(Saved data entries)
* * *

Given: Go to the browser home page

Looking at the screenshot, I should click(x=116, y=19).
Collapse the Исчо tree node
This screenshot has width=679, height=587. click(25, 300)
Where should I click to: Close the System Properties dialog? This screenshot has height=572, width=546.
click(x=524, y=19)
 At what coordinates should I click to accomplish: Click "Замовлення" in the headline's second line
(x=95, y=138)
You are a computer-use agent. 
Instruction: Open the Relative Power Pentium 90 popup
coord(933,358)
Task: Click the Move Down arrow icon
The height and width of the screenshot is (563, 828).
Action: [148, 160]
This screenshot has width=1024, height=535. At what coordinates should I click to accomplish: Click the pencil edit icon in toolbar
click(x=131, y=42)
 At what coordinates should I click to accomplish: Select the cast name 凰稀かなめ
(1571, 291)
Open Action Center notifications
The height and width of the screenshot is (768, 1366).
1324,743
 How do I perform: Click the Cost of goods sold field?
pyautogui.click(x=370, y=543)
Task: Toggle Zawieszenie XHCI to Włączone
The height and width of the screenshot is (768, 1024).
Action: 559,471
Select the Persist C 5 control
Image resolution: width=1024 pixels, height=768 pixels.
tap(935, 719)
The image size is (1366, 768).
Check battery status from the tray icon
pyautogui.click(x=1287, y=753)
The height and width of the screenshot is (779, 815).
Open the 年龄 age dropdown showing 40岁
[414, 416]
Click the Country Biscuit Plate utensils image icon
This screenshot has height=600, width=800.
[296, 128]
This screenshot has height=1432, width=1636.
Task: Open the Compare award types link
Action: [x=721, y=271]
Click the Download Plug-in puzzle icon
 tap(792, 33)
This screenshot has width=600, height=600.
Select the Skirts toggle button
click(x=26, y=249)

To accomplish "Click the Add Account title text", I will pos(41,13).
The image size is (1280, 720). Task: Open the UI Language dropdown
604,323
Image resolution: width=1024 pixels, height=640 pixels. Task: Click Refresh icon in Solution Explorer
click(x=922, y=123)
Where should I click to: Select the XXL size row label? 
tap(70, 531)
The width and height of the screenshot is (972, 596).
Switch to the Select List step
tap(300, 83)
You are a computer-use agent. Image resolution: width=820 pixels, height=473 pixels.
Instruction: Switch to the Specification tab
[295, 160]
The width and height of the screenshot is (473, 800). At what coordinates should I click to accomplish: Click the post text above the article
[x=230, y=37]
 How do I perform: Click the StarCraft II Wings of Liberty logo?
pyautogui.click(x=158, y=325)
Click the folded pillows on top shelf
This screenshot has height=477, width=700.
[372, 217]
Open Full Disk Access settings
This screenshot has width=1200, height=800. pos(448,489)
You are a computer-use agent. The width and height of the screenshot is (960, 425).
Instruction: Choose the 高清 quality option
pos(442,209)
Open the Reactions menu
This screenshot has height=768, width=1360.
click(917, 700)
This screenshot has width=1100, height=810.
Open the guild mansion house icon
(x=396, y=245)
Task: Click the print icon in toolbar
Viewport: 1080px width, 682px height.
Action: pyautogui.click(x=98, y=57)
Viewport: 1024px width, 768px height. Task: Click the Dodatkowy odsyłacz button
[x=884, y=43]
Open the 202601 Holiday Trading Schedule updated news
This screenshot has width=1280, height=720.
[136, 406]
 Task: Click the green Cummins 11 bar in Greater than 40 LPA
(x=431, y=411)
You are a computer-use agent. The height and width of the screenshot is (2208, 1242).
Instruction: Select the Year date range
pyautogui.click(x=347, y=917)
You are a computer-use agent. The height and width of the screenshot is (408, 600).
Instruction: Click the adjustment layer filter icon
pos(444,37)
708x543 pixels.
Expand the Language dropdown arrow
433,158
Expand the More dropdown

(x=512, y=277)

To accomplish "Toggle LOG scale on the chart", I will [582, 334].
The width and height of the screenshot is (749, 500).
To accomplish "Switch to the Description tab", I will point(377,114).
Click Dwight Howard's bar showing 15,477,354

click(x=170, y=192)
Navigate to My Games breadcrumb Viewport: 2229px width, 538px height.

* * *

** Directions for this task **
Scan the lines above, and whenever one holds the string "agent", copy it.

** Result for this exercise **
You are a computer-use agent. 
You are a computer-use agent. Image resolution: width=820 pixels, height=473 pixels.
You are a computer-use agent. The width and height of the screenshot is (960, 425).
You are a computer-use agent. The height and width of the screenshot is (2208, 1242).
You are a computer-use agent. The height and width of the screenshot is (408, 600).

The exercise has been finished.